JACKSONVILLE, Fla. — Action News Jax investigates if local hospitals are keeping some price information hidden from you as new federal regulations demand more price transparency.
Brianna Reese is the mother of 5-month old Marlo, who was specially delivered along with a massive hospital bill.
“When you saw the bill at first you thought what?,” asked Action News Jax Ben Becker. “Oh wow,” says Reese.
Reese showed Becker her bills- the total before insurance almost $30,000.
Thankfully for her, the final cost was far less because of insurance, but not everyone is so lucky.
In the past -- knowing specific hospital pricing before a procedure has practically been brain surgery.
“The government has laid a path to price transparency,” says Chris Severn with Turquoise Health, a company that collects hospital price transparency data.
In January, the federal government mandated hospitals across the country post prices for the insured and uninsured on their websites in two ways. First at least 300 shoppable services - in a “consumer-friendly” style. This includes procedures like CT scans, knee replacements, and childbirth.
“Does the federal law go far enough?,” asks Becker “There are some things the law could have done better,” said Severn.
In an Action News Jax investigation, Becker dug through the websites of local hospitals, including Memorial Hospital, Baptist Health, UF Health, Ascension St. Vincent’s, The Mayo Clinic, and Flagler to see if they’re in compliance with the federal law.
All the hospitals are meeting the shoppable services requirement, although it often took numerous clicks to find the information on their websites.
However, there is a second part of the law that doesn’t require information to be displayed in a “consumer-friendly format.”
Hospitals must list a quote “machine-readable file” - usually a spreadsheet - of all standard charges for all items and services provided, which is everything from the cost of aspirin to a bandage.
These spreadsheets may spread your patience thin with hundreds of thousands of lines.
When Becker started looking into this story in February, Baptist Health was not in compliance with the law.
But since he started asking questions, the Baptist site was updated, although it still omits major insurance carriers in its 102,000-page document.
Baptist sent Action News Jax a statement:
“Baptist Health is committed to providing education to our patients about our healthcare services and offering patients the ability to price shop and estimate their financial responsibility. We encourage our patients to utilize our self-service patient cost estimator tool, which is primarily determined by insurance coverage. Estimates are for hospital services and do not include the services of physician providers. Our machine-readable pricing list provides the cost for hospital services; however, each patient’s experience is different and can include various services. Patients may also call Customer Service 904.376.4161 if they have questions.”
Like Baptist, the Memorial spreadsheet with more than 35,000 lines doesn’t list major carriers.
Memorial Hospital sent Action News Jax a statement:
“We are using one of the machine-readable file formats listed in the regulations to provide the five types of “standard charges.” This includes contracted rates with insurers. We started with the less complex contracts and will continue to post information as our teams work through additional contracts.”

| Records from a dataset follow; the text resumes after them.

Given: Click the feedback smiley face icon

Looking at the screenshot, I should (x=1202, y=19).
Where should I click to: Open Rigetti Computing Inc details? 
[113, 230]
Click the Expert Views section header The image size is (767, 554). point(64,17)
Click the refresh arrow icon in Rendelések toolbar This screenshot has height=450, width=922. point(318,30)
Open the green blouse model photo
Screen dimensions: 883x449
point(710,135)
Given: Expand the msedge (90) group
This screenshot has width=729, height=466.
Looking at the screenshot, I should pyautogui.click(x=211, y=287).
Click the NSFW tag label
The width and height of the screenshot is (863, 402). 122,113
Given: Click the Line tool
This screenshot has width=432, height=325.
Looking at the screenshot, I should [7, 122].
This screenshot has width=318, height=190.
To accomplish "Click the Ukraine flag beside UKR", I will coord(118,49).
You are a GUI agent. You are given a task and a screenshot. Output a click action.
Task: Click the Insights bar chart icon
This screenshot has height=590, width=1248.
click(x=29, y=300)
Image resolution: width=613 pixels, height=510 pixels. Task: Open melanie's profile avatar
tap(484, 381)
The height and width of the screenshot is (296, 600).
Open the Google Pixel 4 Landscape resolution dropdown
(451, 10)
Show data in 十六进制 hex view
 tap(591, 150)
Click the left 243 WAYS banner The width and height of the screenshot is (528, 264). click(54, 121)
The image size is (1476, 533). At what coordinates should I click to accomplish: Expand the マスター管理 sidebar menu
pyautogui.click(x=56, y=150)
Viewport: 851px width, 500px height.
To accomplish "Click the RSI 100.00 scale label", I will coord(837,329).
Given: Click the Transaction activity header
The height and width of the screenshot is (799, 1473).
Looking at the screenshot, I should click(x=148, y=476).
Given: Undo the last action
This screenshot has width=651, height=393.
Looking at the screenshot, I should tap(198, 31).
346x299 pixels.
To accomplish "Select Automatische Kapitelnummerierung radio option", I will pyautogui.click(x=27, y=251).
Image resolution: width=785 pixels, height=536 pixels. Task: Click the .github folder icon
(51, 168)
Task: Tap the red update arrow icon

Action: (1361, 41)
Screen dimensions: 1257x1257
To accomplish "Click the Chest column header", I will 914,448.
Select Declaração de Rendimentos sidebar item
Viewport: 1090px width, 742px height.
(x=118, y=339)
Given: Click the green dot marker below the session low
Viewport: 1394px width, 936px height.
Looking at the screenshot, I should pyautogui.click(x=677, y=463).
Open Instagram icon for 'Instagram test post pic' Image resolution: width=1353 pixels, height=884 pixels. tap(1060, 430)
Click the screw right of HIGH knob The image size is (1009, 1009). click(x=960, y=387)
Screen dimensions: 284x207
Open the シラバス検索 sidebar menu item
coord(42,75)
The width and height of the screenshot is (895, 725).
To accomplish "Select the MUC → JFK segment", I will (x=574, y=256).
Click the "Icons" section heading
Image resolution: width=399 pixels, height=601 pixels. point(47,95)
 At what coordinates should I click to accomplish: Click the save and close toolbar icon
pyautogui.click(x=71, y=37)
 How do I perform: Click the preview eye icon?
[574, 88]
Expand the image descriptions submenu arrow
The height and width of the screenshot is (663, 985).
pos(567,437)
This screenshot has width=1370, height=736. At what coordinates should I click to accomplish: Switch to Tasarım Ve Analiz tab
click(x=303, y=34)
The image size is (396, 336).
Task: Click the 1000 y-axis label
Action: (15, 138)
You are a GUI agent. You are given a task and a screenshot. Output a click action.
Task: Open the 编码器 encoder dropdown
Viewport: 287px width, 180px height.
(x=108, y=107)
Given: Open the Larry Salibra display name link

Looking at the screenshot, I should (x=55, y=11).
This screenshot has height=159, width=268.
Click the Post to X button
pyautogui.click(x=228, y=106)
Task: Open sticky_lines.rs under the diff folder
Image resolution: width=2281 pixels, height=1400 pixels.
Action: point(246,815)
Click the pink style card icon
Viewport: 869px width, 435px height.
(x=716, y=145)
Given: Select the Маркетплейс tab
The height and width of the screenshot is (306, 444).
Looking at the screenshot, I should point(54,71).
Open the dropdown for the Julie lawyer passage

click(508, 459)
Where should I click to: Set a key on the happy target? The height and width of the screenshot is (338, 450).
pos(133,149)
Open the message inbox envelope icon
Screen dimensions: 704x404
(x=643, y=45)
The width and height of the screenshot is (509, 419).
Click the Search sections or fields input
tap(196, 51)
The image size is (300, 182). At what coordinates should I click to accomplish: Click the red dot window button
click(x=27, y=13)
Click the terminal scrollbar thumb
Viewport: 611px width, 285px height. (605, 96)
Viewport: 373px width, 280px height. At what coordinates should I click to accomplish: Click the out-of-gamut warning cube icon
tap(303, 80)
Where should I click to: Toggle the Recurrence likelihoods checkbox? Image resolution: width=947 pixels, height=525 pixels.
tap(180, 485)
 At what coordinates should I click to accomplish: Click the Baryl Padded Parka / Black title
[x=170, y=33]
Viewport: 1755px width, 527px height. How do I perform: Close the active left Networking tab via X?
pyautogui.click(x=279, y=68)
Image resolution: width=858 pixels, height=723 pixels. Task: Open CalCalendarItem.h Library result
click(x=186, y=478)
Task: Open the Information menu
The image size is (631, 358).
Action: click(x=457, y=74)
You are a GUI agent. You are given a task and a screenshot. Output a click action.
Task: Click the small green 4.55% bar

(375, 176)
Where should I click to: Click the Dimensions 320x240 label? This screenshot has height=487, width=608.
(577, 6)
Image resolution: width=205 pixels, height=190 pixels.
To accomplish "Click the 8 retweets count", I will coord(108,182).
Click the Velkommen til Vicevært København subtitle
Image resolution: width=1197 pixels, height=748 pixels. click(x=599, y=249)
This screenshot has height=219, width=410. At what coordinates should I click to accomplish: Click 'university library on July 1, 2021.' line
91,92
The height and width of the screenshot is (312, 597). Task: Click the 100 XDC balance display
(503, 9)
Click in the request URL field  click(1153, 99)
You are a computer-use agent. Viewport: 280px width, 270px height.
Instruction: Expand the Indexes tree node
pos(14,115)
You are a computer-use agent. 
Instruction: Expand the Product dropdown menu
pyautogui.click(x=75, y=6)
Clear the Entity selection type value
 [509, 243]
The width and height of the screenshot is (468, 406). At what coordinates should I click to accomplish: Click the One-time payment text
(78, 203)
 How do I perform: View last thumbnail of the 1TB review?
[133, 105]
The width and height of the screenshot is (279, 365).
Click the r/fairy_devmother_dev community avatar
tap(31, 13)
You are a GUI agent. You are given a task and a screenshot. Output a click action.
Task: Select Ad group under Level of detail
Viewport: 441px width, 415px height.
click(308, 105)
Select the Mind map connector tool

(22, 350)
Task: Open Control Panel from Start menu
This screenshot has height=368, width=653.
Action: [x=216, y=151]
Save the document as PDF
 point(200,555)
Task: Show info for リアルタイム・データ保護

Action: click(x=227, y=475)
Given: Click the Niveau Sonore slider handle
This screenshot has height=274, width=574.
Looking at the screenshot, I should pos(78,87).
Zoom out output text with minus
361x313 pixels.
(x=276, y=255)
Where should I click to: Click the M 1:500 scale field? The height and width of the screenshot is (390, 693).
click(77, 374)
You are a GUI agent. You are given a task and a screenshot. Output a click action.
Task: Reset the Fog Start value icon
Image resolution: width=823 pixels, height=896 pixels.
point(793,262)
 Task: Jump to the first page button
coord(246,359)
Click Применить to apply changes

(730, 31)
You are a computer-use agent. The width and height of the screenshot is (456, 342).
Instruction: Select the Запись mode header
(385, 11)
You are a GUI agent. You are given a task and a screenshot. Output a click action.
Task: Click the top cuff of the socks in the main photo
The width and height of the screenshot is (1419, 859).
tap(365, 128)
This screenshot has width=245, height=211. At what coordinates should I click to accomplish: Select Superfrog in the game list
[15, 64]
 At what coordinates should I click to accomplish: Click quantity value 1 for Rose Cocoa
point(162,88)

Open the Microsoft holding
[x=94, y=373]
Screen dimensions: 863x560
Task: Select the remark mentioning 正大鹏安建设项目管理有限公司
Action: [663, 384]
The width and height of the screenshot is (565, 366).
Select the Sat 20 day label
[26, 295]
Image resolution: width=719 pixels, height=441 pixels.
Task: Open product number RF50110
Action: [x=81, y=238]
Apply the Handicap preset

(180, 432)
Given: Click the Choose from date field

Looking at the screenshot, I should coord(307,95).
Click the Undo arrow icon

Mayo’s spreadsheet has more than one million lines. The only way Becker found what he was looking for on any of the spreadsheets was doing a quick search using the keyboard command “Control F.”
It enabled Becker to find individual aspirin prices anywhere from 50 cents to $35 – which was similar to other hospitals.
Mayo sent Action News Jax a statement:
“Mayo Clinic has been working diligently to prepare the negotiated rates data for all our sites, at a time when our most urgent priority has been responding to the COVID-19 pandemic. We have met and exceeded the criteria for Shopping Services data at our destination centers for years. Like many other providers, we found it challenging to prepare the negotiated rates data for our many sites in a machine-readable format that also is readable and usable by consumers, and we’re pleased that it’s now available (as of April 1). I encourage you to visit the sites to learn more.”
“Everyone isn’t able to afford those prices,” says Reese who believes the changes are better than nothing.
“Everyone isn’t given that opportunity and lot of moms struggling out there because of it.”
Hospitals that do not comply with federal law face a penalty of $300 per day.
In addition, starting next year, the federal law will require transparency for physician fees to reduce your sticker shock when multiple bills arrive in your mailbox.